____ RECORD SET

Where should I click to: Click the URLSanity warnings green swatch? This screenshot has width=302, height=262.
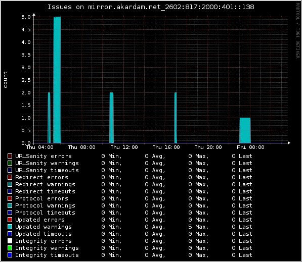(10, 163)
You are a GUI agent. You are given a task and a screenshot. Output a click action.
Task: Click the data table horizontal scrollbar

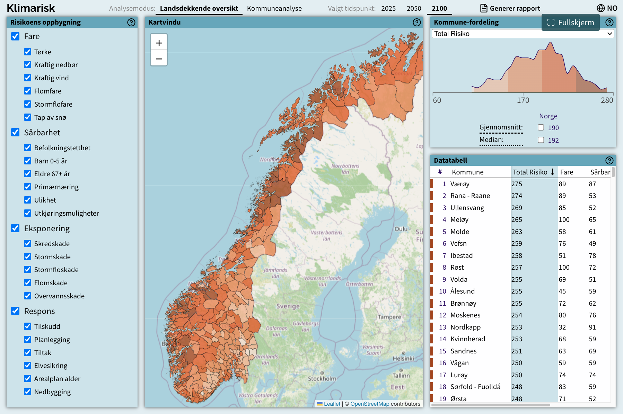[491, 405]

________
____ RECORD SET

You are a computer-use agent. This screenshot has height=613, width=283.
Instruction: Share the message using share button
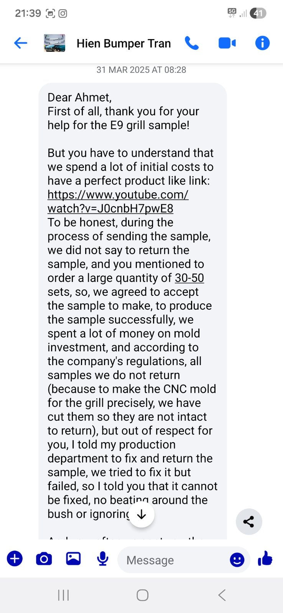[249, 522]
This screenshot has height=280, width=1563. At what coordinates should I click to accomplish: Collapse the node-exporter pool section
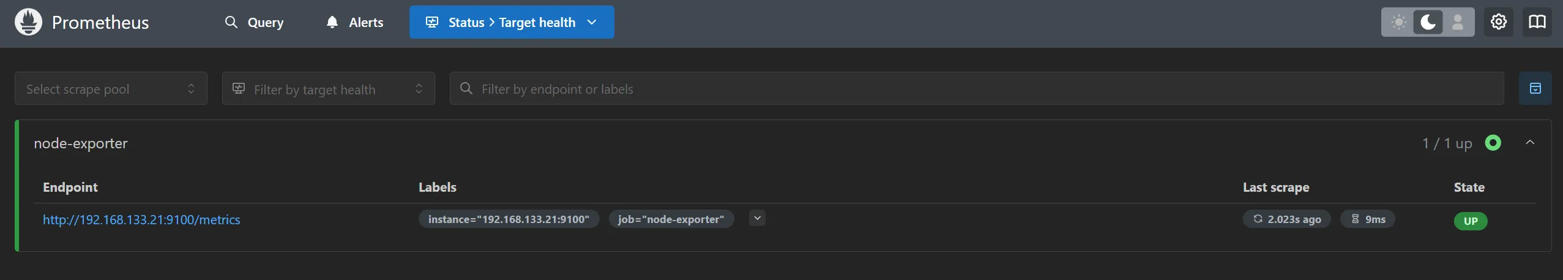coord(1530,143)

________

## BRIEF
Look through the data above for the string "agent" and copy every line where it appears.

## YOUR SOLUTION
You are a GUI agent. You are given a task and a screenshot. Output a click action.
You are a computer-use agent. This screenshot has height=613, width=283.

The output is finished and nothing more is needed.